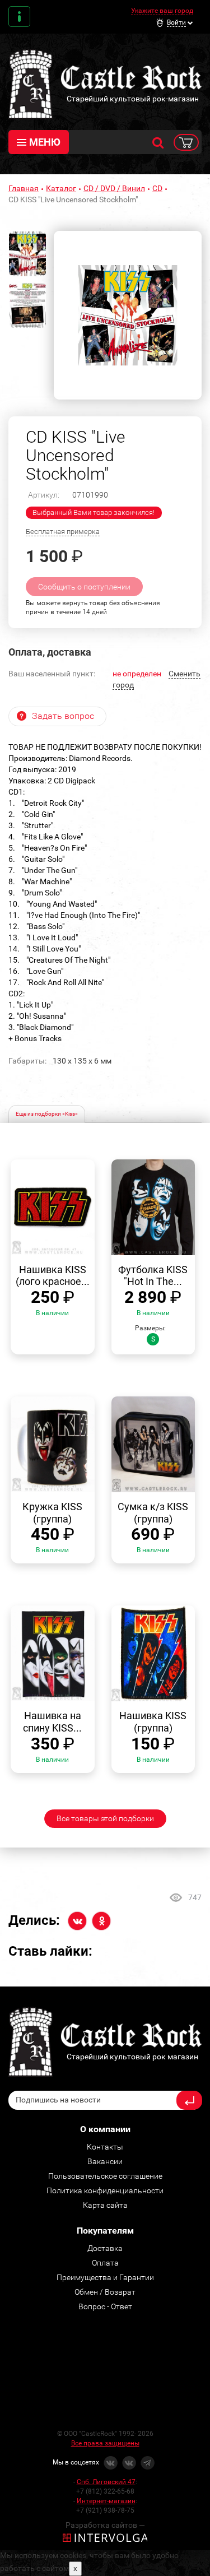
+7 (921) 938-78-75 (105, 2510)
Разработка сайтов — (105, 2525)
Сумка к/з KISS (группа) (153, 1513)
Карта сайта (105, 2205)
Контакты (19, 16)
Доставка (105, 2248)
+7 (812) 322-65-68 (105, 2491)
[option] (128, 315)
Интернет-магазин (106, 2501)
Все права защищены (105, 2443)
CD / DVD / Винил (114, 188)
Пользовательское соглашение (105, 2175)
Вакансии (105, 2161)
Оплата (105, 2262)
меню (44, 142)
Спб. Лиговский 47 (106, 2482)
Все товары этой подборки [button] (105, 1818)
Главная (23, 188)
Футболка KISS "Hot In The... (153, 1276)
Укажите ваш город (162, 11)
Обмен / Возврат (105, 2291)
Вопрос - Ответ (105, 2306)
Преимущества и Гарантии (105, 2277)
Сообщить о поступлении (84, 586)
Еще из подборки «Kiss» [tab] (47, 1114)
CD (157, 188)
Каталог (61, 188)
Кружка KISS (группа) (52, 1513)
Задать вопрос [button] (63, 716)
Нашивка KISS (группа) (152, 1722)
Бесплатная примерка (63, 531)
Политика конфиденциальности (105, 2190)
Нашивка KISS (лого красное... (53, 1276)
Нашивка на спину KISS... (52, 1722)
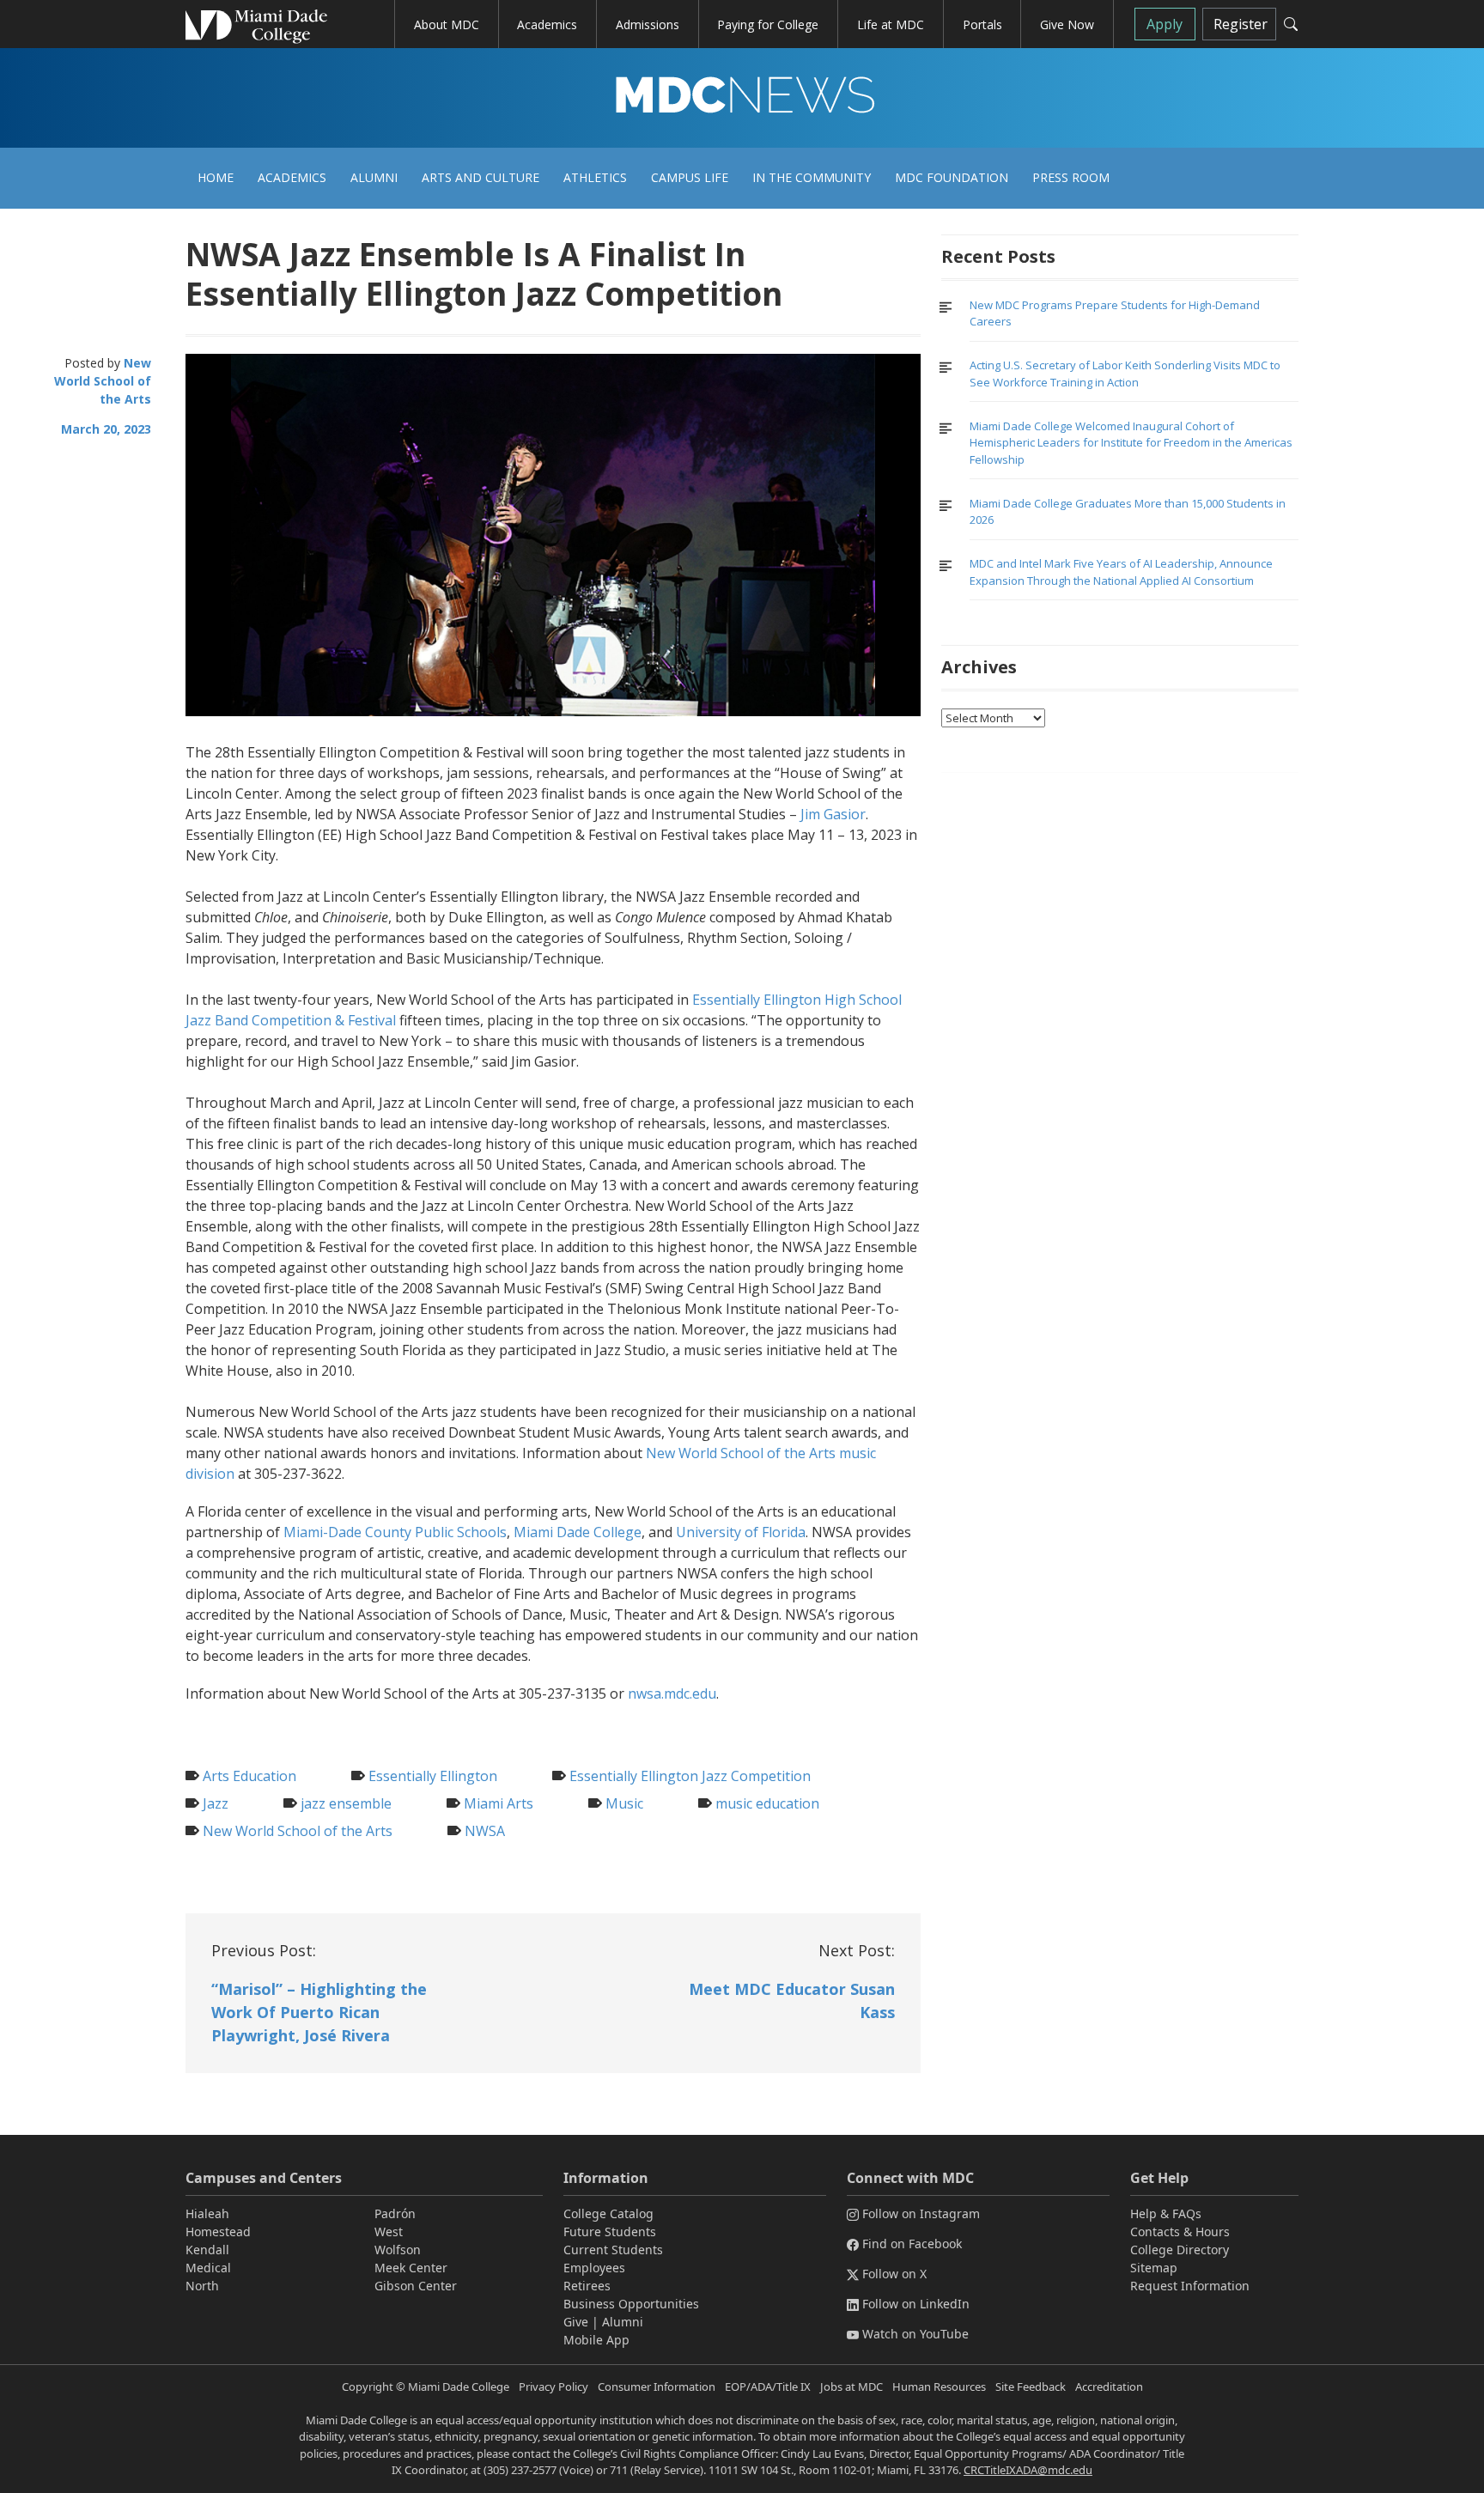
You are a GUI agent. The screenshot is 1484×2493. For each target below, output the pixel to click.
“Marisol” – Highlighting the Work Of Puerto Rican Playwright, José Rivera (319, 2012)
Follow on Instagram (921, 2213)
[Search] (1290, 24)
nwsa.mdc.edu (672, 1693)
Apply (1164, 24)
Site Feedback (1030, 2386)
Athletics (595, 177)
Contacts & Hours (1180, 2231)
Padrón (395, 2213)
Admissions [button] (647, 24)
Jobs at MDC (851, 2386)
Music (624, 1803)
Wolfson (397, 2249)
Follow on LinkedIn (916, 2303)
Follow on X (894, 2273)
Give (575, 2322)
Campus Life (689, 177)
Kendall (207, 2249)
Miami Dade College (578, 1532)
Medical (208, 2267)
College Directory (1179, 2249)
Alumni (374, 177)
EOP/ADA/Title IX (768, 2386)
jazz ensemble (346, 1803)
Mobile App (596, 2340)
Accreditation (1109, 2386)
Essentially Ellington (432, 1775)
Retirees (587, 2285)
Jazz (215, 1803)
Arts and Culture (480, 177)
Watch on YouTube (915, 2334)
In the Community (811, 177)
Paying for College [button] (767, 24)
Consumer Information (656, 2386)
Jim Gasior (833, 814)
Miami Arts (498, 1803)
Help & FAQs (1165, 2213)
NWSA (485, 1830)
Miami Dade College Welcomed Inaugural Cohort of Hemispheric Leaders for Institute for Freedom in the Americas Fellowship (1131, 442)
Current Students (613, 2249)
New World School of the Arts (102, 381)
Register (1240, 24)
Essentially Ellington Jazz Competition (690, 1775)
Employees (594, 2267)
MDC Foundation (951, 177)
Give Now (1067, 24)
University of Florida (741, 1532)
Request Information (1190, 2285)
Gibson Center (415, 2285)
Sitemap (1153, 2267)
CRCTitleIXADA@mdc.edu (1028, 2470)
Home (216, 177)
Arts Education (249, 1775)
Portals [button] (982, 24)
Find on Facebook (912, 2243)
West (388, 2231)
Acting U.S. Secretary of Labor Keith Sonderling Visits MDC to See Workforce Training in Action (1125, 373)
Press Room (1071, 177)
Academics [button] (547, 24)
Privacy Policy (553, 2386)
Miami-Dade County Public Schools (395, 1532)
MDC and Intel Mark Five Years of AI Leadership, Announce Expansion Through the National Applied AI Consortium (1121, 572)
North (202, 2285)
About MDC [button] (446, 24)
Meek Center (410, 2267)
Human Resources (939, 2386)
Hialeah (207, 2213)
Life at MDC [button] (890, 24)
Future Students (609, 2231)
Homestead (218, 2231)
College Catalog (608, 2213)
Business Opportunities (631, 2303)
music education (767, 1803)
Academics (292, 177)
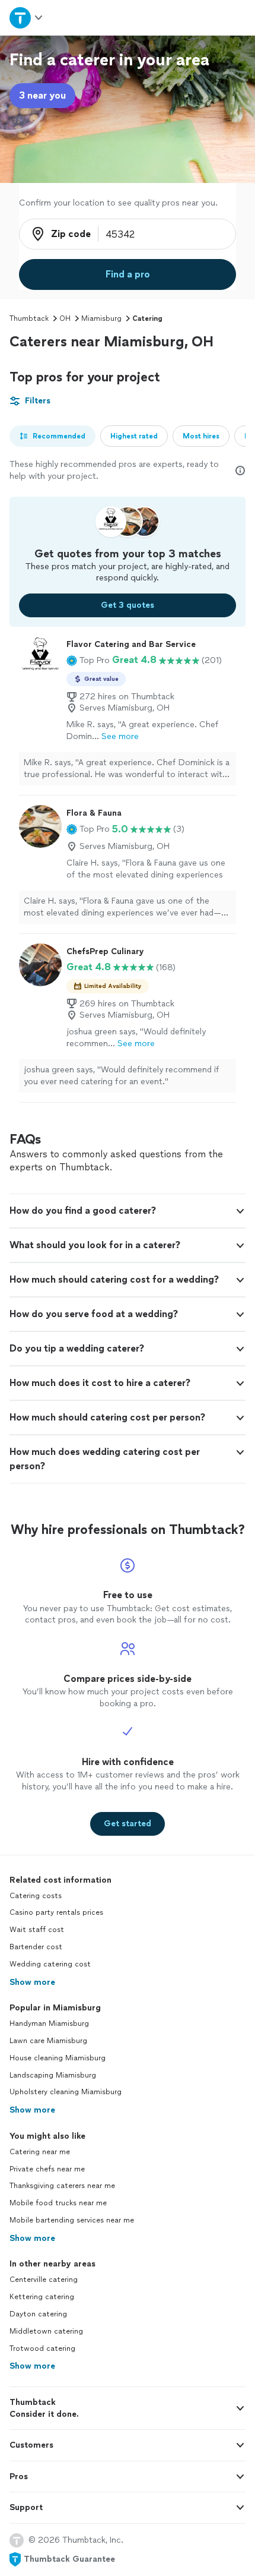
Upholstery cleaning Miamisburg (65, 2092)
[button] (88, 660)
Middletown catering (46, 2331)
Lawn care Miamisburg (48, 2041)
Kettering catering (41, 2297)
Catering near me (39, 2152)
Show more (32, 1982)
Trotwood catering (42, 2348)
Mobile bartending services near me (71, 2220)
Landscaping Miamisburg (52, 2075)
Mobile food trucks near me (58, 2203)
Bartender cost (35, 1947)
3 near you (42, 95)
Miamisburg (101, 318)
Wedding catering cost (50, 1964)
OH (65, 318)
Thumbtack (29, 318)
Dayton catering (38, 2314)
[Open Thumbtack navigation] (26, 17)
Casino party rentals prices (56, 1912)
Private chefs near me (47, 2169)
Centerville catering (43, 2279)
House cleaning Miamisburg (57, 2058)
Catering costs (35, 1896)
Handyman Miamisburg (49, 2023)
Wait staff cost (36, 1929)
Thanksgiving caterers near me (62, 2186)
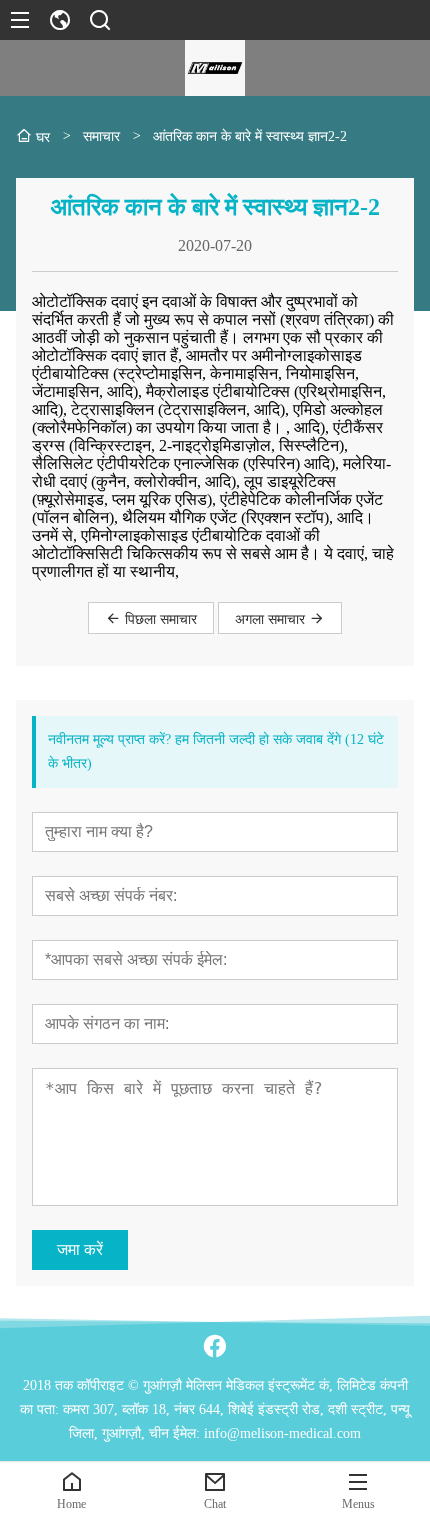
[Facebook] (215, 1346)
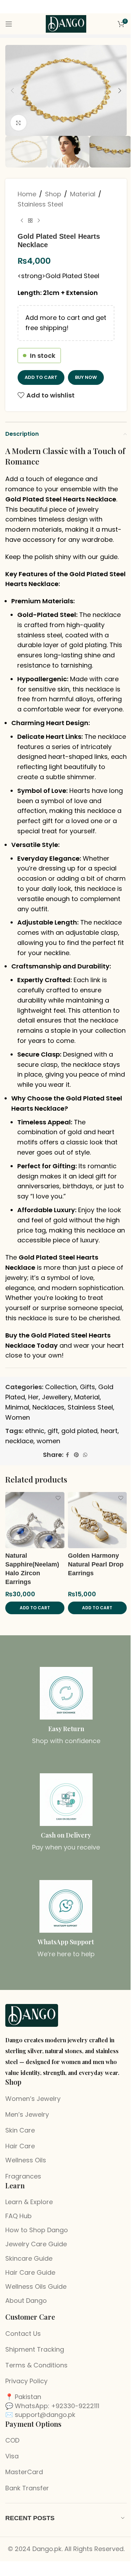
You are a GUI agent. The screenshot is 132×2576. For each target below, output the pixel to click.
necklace (19, 1441)
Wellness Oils (25, 2160)
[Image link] (31, 2015)
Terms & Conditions (36, 2365)
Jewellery (56, 1397)
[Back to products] (30, 221)
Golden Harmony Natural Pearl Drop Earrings (96, 1564)
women (48, 1441)
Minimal (17, 1407)
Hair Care (20, 2146)
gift (53, 1430)
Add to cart (41, 377)
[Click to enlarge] (18, 123)
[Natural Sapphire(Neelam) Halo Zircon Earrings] (34, 1520)
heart (109, 1430)
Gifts (87, 1386)
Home (27, 194)
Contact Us (23, 2333)
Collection (61, 1386)
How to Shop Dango (36, 2230)
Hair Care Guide (30, 2272)
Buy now (86, 377)
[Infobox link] (66, 1706)
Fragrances (23, 2176)
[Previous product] (22, 221)
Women (17, 1417)
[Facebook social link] (67, 1455)
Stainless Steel (40, 204)
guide (109, 556)
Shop (53, 194)
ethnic (34, 1430)
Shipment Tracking (34, 2349)
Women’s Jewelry (33, 2098)
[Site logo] (66, 23)
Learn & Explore (29, 2201)
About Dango (26, 2300)
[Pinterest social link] (76, 1455)
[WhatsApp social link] (85, 1455)
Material (82, 194)
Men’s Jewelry (27, 2114)
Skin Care (20, 2130)
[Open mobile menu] (9, 24)
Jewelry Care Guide (36, 2244)
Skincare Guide (28, 2258)
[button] (12, 91)
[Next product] (38, 221)
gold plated (79, 1430)
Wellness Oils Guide (36, 2286)
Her (33, 1397)
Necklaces (48, 1407)
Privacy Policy (26, 2381)
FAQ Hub (18, 2216)
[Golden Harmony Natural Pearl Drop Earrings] (97, 1520)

### EXERCISE AIM
In the data above, which lines lie between the line with "[Facebook social link] (67, 1455)" and the line with "Necklaces (48, 1407)", inclusive? Print those lines exactly and nothing else.

### OUTPUT FOR THIS EXERCISE
[Facebook social link] (67, 1455)
Stainless Steel (40, 204)
guide (109, 556)
Shop (53, 194)
ethnic (34, 1430)
Shipment Tracking (34, 2349)
Women’s Jewelry (33, 2098)
[Site logo] (66, 23)
Learn & Explore (29, 2201)
About Dango (26, 2300)
[Pinterest social link] (76, 1455)
[WhatsApp social link] (85, 1455)
Material (82, 194)
Men’s Jewelry (27, 2114)
Skin Care (20, 2130)
[Open mobile menu] (9, 24)
Jewelry Care Guide (36, 2244)
Skincare Guide (28, 2258)
[button] (12, 91)
[Next product] (38, 221)
gold plated (79, 1430)
Wellness Oils Guide (36, 2286)
Her (33, 1397)
Necklaces (48, 1407)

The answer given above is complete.